On May 13th, gold prices experienced a minor increase before falling once again below the $4700 per ounce mark. Notably, a major bank recently lowered the risk rating for its gold accumulation product.
Breaking the $4700 Barrier International spot gold fell below $4700 per ounce on May 12th. By 23:00 on May 13th, the price was quoted at $4685.69 per ounce.
An expert from a commercial bank stated that after gold hit a historical high above $5500 per ounce in January, with a single-month surge exceeding 20%, investment risks escalated amid market speculation. Consequently, several banks raised the risk levels for their gold accumulation products at that time, based on a comprehensive assessment of gold prices, market volatility, investor sentiment, and risk tolerance. The current price correction presents a long-term investment opportunity, as the extreme volatility driven by emotional trading has subsided, leading to a corresponding reduction in perceived risk.
An analyst from a financial research firm suggested that gold prices are likely to remain volatile but with an upward bias. The core variable remains geopolitical tensions, such as the situation involving the US and Iran.
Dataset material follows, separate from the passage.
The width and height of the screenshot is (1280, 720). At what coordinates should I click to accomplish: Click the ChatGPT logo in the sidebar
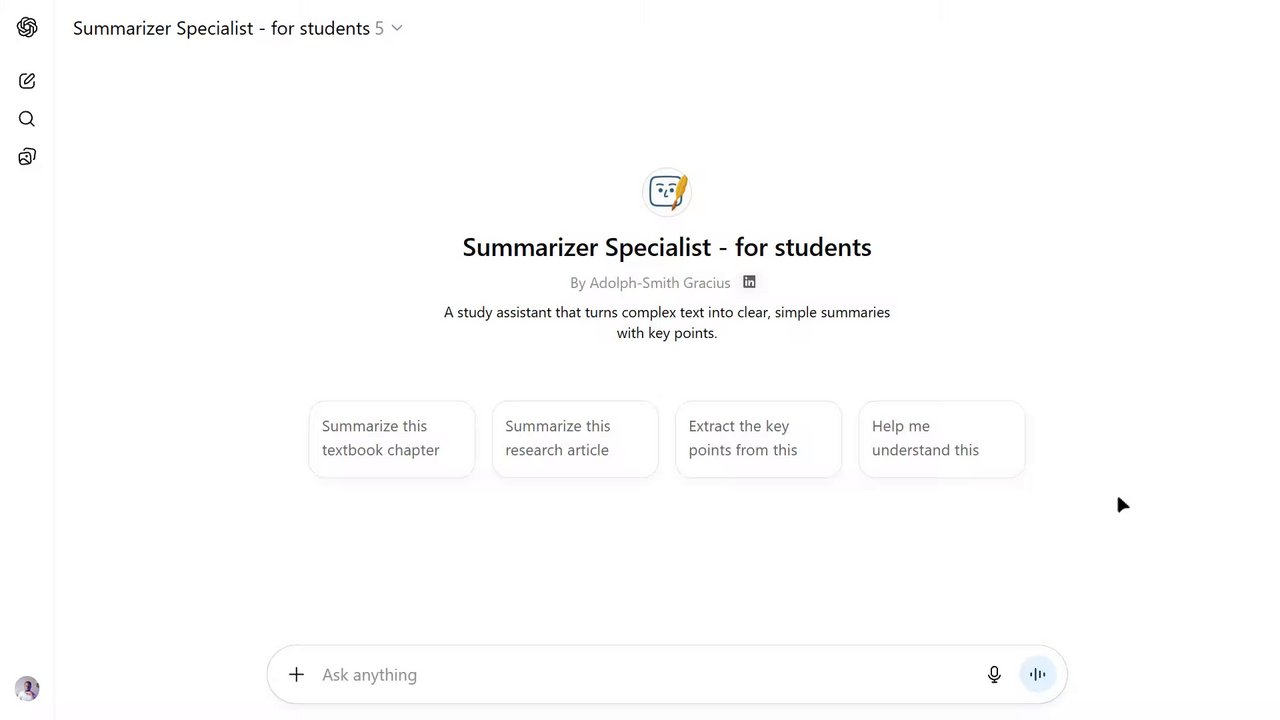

Although market sensitivity to such news has somewhat diminished, rapid shifts in the geopolitical landscape can still trigger significant price swings. The upcoming release of the US CPI data for April is also a key focus. Given the recent sharp rise in oil prices, core inflation is expected to remain strong, further dampening market expectations for interest rate cuts and exerting some downward pressure on gold. However, upcoming talks between major economies on trade and geopolitical issues could potentially improve market sentiment and support gold prices. Overall, considering the recurring nature of geopolitical tensions and persistent inflation, gold is expected to maintain a volatile but firm trend this week amid a tug-of-war between bullish and bearish forces.
Risk Rating Lowered Recently, a major bank announced an adjustment to the risk rating of its gold accumulation product and the corresponding client risk tolerance level. Effective May 19th, the product's risk rating will be adjusted to R2 (Low to Medium Risk), aligning it with clients having a C2 (Conservative) or higher risk tolerance level.
The bank specified that individual clients opening new accounts, initiating new lump-sum purchases, or setting up new periodic accumulation plans for this product must undergo a risk assessment through the bank's official channels using a standardized questionnaire. They must achieve a C2 or higher rating (existing valid assessments do not require retesting) and sign the product's risk disclosure document (existing signatures remain valid). These conditions do not apply to existing account holders performing actions such as physical withdrawal, redemption, or managing, modifying, terminating existing periodic plans, or closing their accounts.
Regarding gold price fluctuations and changes in bank product risk settings, from an investor's perspective, the expert offered several suggestions. First, adhere to a long-term investment philosophy. Retail investors often have limited ability to navigate short-term market movements due to factors like information asymmetry and varying levels of expertise and time commitment. Therefore, maintaining a long-term perspective and being prepared for short-term volatility is crucial. Second, consider the banks' risk assessments. Banks adjust product risk levels as a timely warning mechanism for investors, based on their evaluation of market risks. Investors should choose products that align with their own risk appetite and avoid those with excessively high risk. Third, focus on improving investment knowledge and skills to avoid emotional trading driven by chasing rallies or panic selling.